Prompt to Pwn: Automated Exploit Generation for Smart Contracts
arXiv:2508.01371v3 Announce Type: replace-cross
Abstract: Smart contracts are important for digital finance, yet they are hard to patch once deployed. Prior work has mainly explored LLMs for smart contract vulnerability detection, leaving end-to-end automated exploit generation (AEG) much less understood. We study that gap with \textsc{ReX}, an execution-grounded framework that links LLM-based exploit synthesis to the Foundry stack for end-to-end generation, compilation, execution, and validation. Five recent LLMs are evaluated across eight common vulnerability classes, supported by a curated dataset of 38{+} real incident PoCs and three automation aids: prompt refactoring, a compiler feedback loop, and templated test harnesses.

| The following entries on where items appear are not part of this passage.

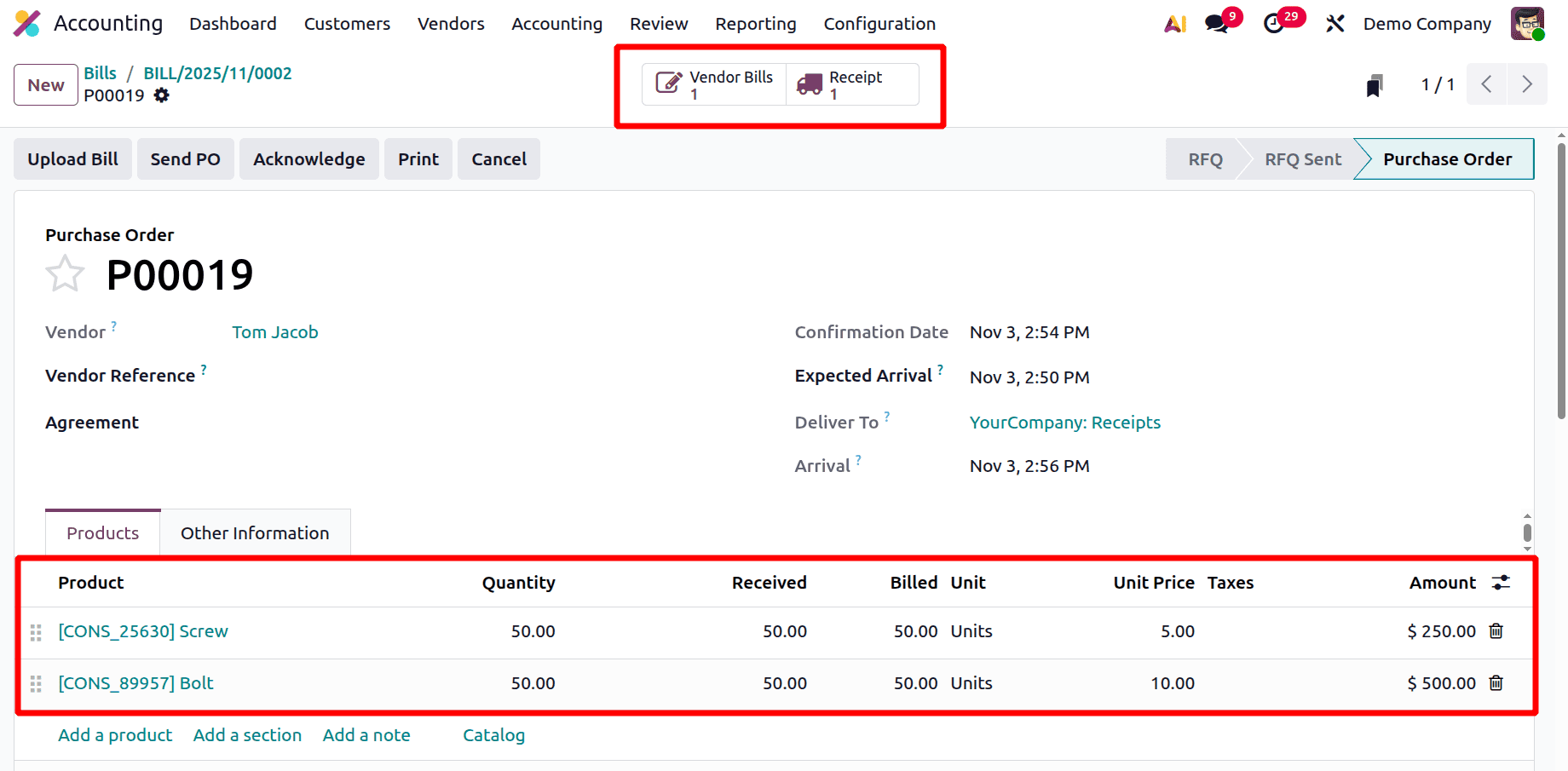Open the gear settings beside P00019
This screenshot has width=1568, height=771.
click(x=162, y=95)
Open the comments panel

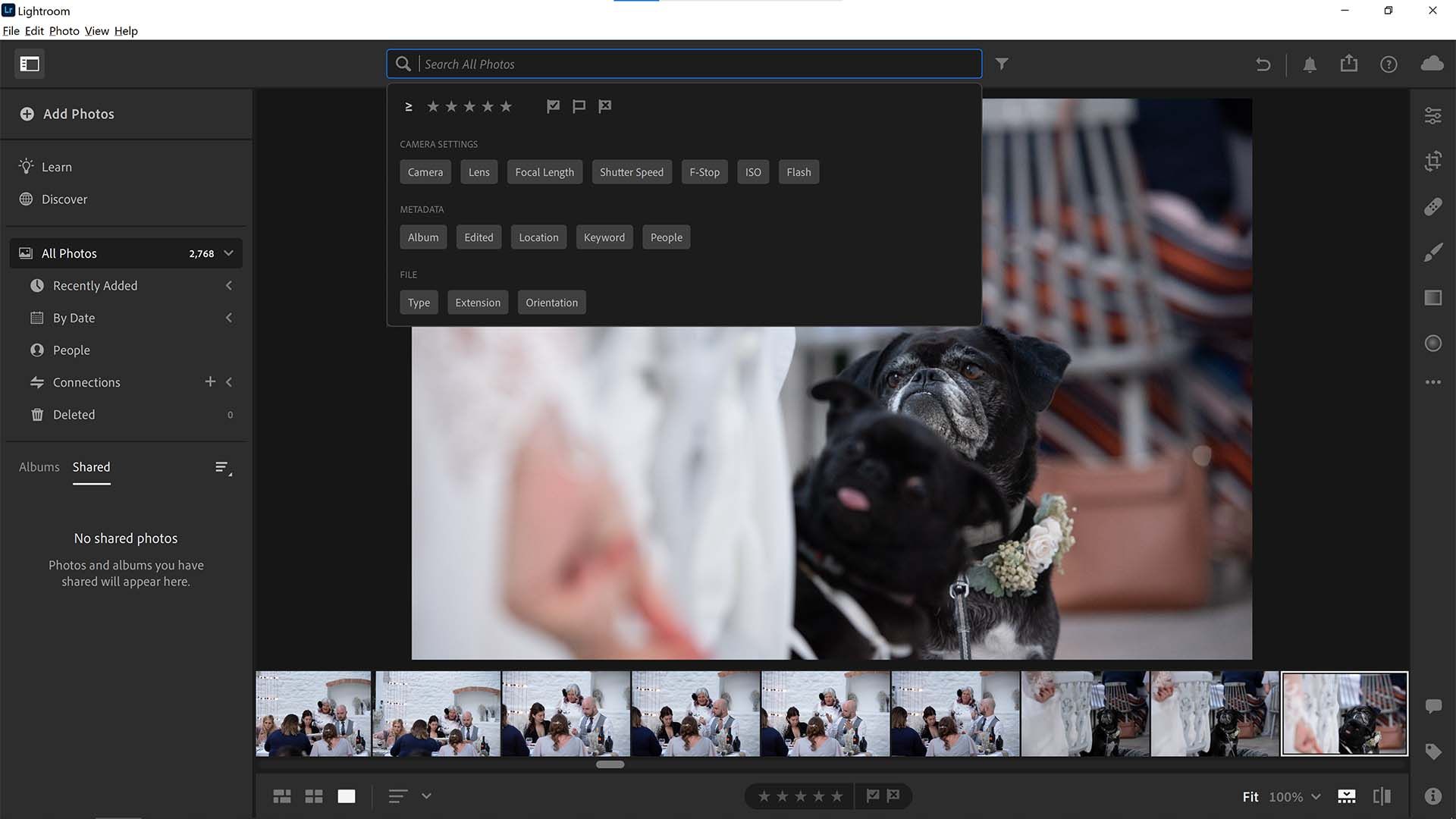tap(1433, 705)
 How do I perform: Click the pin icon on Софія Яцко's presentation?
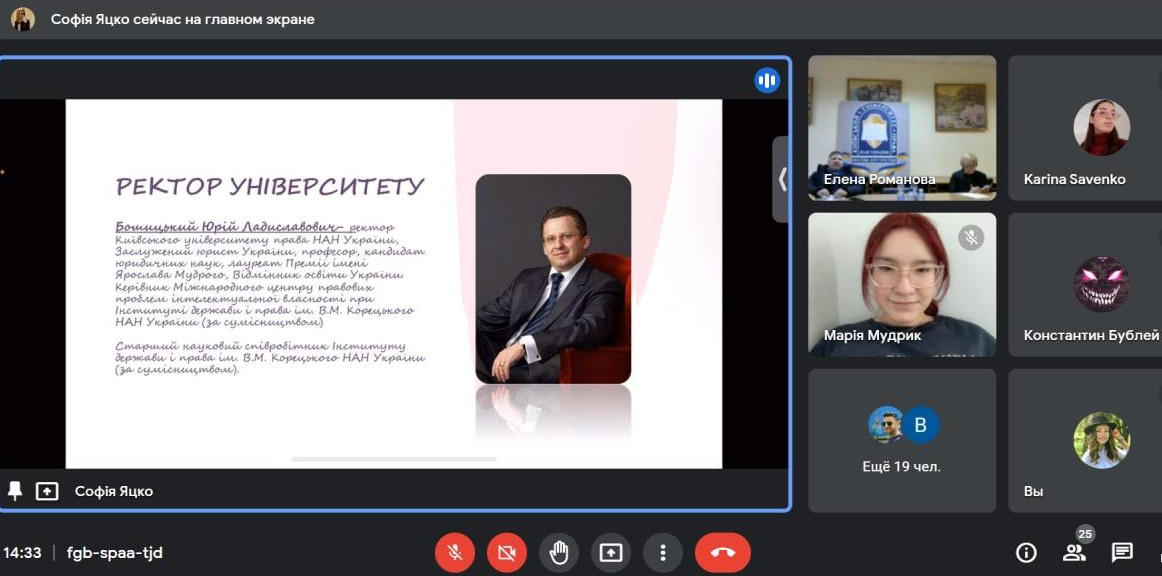[x=15, y=491]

Results indicate that current frontier LLMs can often produce deterministic PoCs for single-contract vulnerabilities, but remain weak on cross-contract attacks; outcomes depend mainly on the model and bug type, while code structure and prompt tuning contribute less in our setting. The study also surfaces important boundary conditions of LLM-driven AEG, including gaps between oracle-validated exploitability and real-world economic attacks, pointing to the need for stronger defenses and more realistic evaluation.